[Data excerpts]
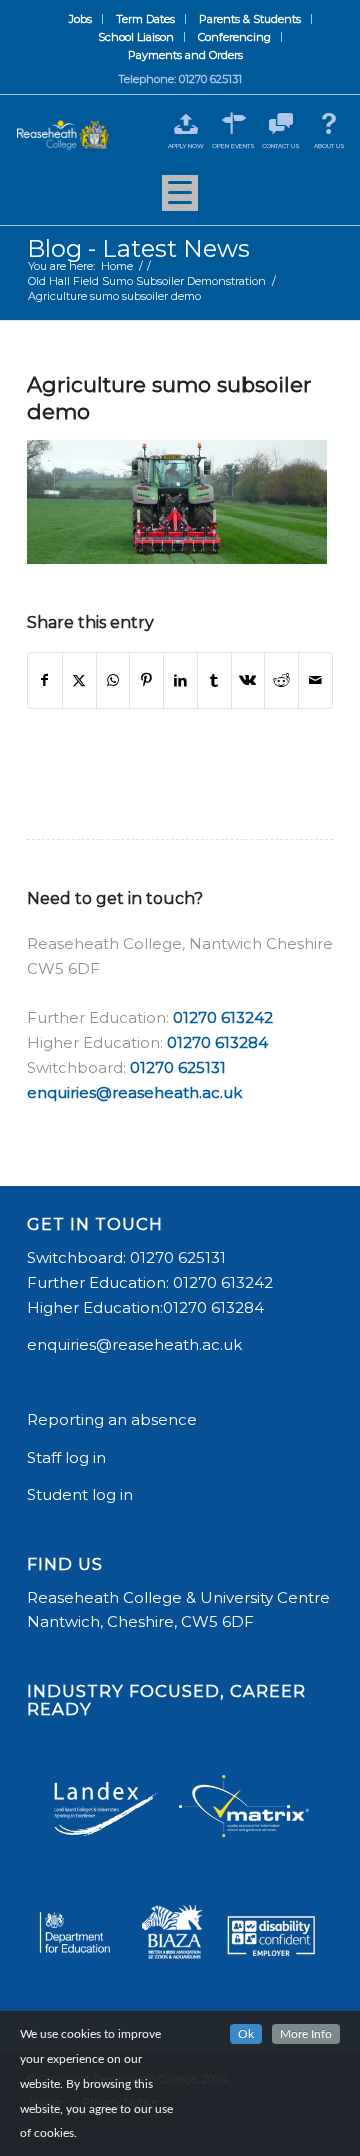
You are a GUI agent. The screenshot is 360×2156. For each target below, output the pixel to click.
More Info (306, 2034)
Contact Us (281, 146)
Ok (246, 2034)
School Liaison (136, 37)
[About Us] (329, 123)
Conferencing (234, 37)
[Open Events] (233, 123)
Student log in (82, 1494)
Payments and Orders (185, 55)
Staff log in (66, 1457)
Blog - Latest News (138, 248)
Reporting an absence (114, 1419)
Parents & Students (250, 19)
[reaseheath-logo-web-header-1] (63, 135)
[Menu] (180, 200)
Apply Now (186, 146)
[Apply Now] (185, 123)
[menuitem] (81, 19)
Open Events (233, 146)
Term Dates (145, 19)
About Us (329, 146)
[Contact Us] (281, 123)
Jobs (80, 19)
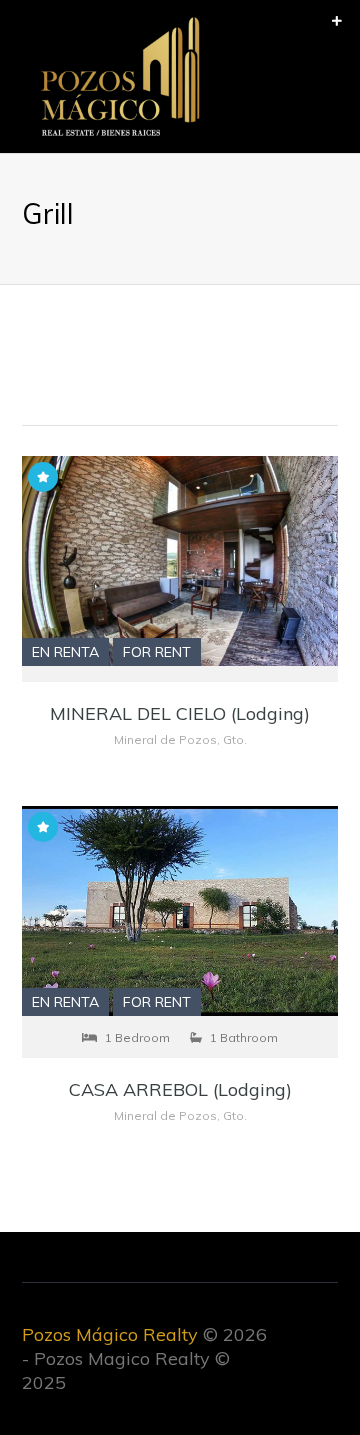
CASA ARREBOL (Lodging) (180, 1089)
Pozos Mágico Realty (110, 1334)
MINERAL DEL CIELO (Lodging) (180, 713)
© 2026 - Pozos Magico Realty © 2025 (144, 1358)
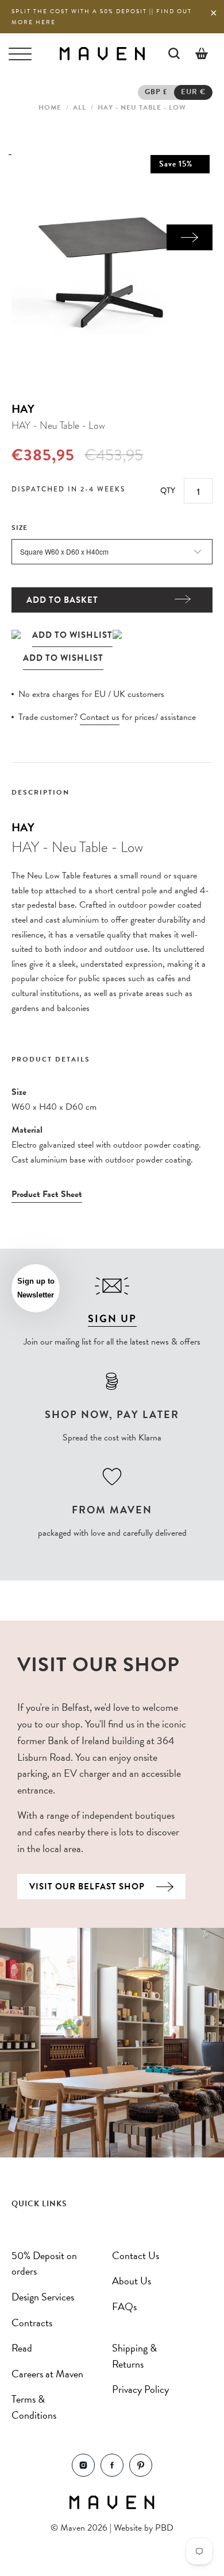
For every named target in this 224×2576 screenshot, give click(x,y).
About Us (131, 2280)
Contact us (99, 717)
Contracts (31, 2322)
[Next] (190, 237)
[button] (35, 1288)
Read (21, 2348)
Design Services (42, 2296)
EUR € (193, 92)
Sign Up (112, 1318)
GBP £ (156, 92)
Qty (167, 490)
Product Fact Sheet (46, 1194)
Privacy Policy (140, 2389)
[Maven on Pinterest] (140, 2473)
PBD (164, 2528)
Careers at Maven (47, 2373)
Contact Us (135, 2255)
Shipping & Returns (134, 2356)
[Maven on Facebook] (112, 2473)
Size (19, 527)
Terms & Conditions (33, 2407)
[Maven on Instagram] (83, 2473)
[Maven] (102, 53)
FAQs (124, 2306)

Try it —
Please reproduce the closing stretch of the records, from the line with "[Next] (190, 237)" through the last line, exactly as it stands.

Answer for the task —
[Next] (190, 237)
[button] (35, 1288)
Read (21, 2348)
Design Services (42, 2296)
EUR € (193, 92)
Sign Up (112, 1318)
GBP £ (156, 92)
Qty (167, 490)
Product Fact Sheet (46, 1194)
Privacy Policy (140, 2389)
[Maven on Pinterest] (140, 2473)
PBD (164, 2528)
Careers at Maven (47, 2373)
Contact Us (135, 2255)
Shipping & Returns (134, 2356)
[Maven on Facebook] (112, 2473)
Size (19, 527)
Terms & Conditions (33, 2407)
[Maven on Instagram] (83, 2473)
[Maven] (102, 53)
FAQs (124, 2306)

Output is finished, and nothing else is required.